# Source document:
-----

Re-reading Tom Sawyer

Recently, I opened a blog post with this:
Growing up, books were my windows to other places, other people, and other ways of life. I travelled to the Swiss Alps with Heidi by Joanna Spyri, swam in the Mississippi with Tom Sawyer by Mark Twain, wandered in snowy Narnia with Lucy in The Lion, the Witch and the Wardrobe by C S Lewis, was lost in the Cave of Wonders with Aladdin ...
An acquaintance called me out, suggesting that I should not have mentioned The Adventures of Tom Sawyer, with its liberal use of the N word and its awful attitude towards Native Americans.

Tom Sawyer occupied 'favourite book' status for a long time in my childhood. It was one of the first novels I read, alongside HeidiLittle Women, and other books from that bygone era. In the decade I've been an author, I have often mentioned it as one of the books that made me write.

And I had not given any thought to how its 1875 attitudes might impact contemporary young readers.


Frontispiece of my childhood copy. The illustrator of the beautiful pen and ink pictures throughout is not credited.



My acquaintance was right. I had been uncritical in including Tom Sawyer.

The focus of that piece had been the idea that books can transport a reader to other places, other worlds. I may have honestly been listing the books that had done this for me as a child in Manila – but as a children's author, book advocacy is a huge responsibility.

It was uncomfortable to be called out, and I spent hours soul searching and reading, trying to understand what was wrong with mentioning this book that had been beloved to me for so long ... and how I could do better.

FAMILIAR

As a young reader, I had adored Mark Twain's droll voice; the helpless warmth of characters like Aunt Polly, Tom's foster parent, Tom's irreverence towards church and school (so exciting for a child in a conservative Catholic community); the scary scenes with Injun Joe; the temptations of Huckleberry Finn's outlaw life the boys running away then attending their own funeral; and that final adventure, with Tom and Becky lost in a cave.

-----

# Excerpted records:
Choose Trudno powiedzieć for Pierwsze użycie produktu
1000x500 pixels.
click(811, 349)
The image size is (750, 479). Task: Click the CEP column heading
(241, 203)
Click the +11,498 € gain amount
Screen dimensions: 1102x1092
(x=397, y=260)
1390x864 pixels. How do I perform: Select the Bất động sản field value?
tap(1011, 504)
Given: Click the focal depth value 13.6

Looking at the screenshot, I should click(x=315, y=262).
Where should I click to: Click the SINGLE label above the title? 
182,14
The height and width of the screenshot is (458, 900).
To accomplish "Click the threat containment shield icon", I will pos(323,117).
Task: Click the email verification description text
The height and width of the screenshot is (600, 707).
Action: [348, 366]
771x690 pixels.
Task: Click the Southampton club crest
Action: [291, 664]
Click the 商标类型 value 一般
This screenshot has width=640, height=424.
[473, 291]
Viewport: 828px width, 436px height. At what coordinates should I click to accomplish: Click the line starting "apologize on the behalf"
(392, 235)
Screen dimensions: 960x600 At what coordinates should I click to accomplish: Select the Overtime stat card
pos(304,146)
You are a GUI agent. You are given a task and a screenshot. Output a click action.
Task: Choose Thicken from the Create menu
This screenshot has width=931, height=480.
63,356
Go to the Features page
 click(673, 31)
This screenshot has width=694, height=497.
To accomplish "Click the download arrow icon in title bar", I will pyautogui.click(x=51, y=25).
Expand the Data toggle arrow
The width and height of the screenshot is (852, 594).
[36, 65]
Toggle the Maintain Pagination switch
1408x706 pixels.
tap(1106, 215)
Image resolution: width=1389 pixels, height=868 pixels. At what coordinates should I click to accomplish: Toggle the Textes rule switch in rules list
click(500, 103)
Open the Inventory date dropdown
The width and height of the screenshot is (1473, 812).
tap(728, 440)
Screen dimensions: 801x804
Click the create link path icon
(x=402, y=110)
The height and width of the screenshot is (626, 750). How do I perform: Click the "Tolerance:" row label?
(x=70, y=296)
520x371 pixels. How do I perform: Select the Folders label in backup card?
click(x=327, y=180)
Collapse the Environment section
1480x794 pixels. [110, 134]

-----

# Instructions:
1: According to the post about re-reading Tom Sawyer, in what city did the writer read these books as a child?
2: Write out the records as a numbered list, starting at their first line and ending with the line that contains "tap(1106, 215)". Skip blank lines.
The text and the records were drawn from unrelated sources.

# Task-by-task outputs:
1: Manila

2:
1. Choose Trudno powiedzieć for Pierwsze użycie produktu
2. 1000x500 pixels.
3. click(811, 349)
4. The image size is (750, 479). Task: Click the CEP column heading
5. (241, 203)
6. Click the +11,498 € gain amount
7. Screen dimensions: 1102x1092
8. (x=397, y=260)
9. 1390x864 pixels. How do I perform: Select the Bất động sản field value?
10. tap(1011, 504)
11. Given: Click the focal depth value 13.6
12. Looking at the screenshot, I should click(x=315, y=262).
13. Where should I click to: Click the SINGLE label above the title? 
14. 182,14
15. The height and width of the screenshot is (458, 900).
16. To accomplish "Click the threat containment shield icon", I will pos(323,117).
17. Task: Click the email verification description text
18. The height and width of the screenshot is (600, 707).
19. Action: [348, 366]
20. 771x690 pixels.
21. Task: Click the Southampton club crest
22. Action: [291, 664]
23. Click the 商标类型 value 一般
24. This screenshot has width=640, height=424.
25. [473, 291]
26. Viewport: 828px width, 436px height. At what coordinates should I click to accomplish: Click the line starting "apologize on the behalf"
27. (392, 235)
28. Screen dimensions: 960x600 At what coordinates should I click to accomplish: Select the Overtime stat card
29. pos(304,146)
30. You are a GUI agent. You are given a task and a screenshot. Output a click action.
31. Task: Choose Thicken from the Create menu
32. This screenshot has width=931, height=480.
33. 63,356
34. Go to the Features page
35.  click(673, 31)
36. This screenshot has width=694, height=497.
37. To accomplish "Click the download arrow icon in title bar", I will pyautogui.click(x=51, y=25).
38. Expand the Data toggle arrow
39. The width and height of the screenshot is (852, 594).
40. [36, 65]
41. Toggle the Maintain Pagination switch
42. 1408x706 pixels.
43. tap(1106, 215)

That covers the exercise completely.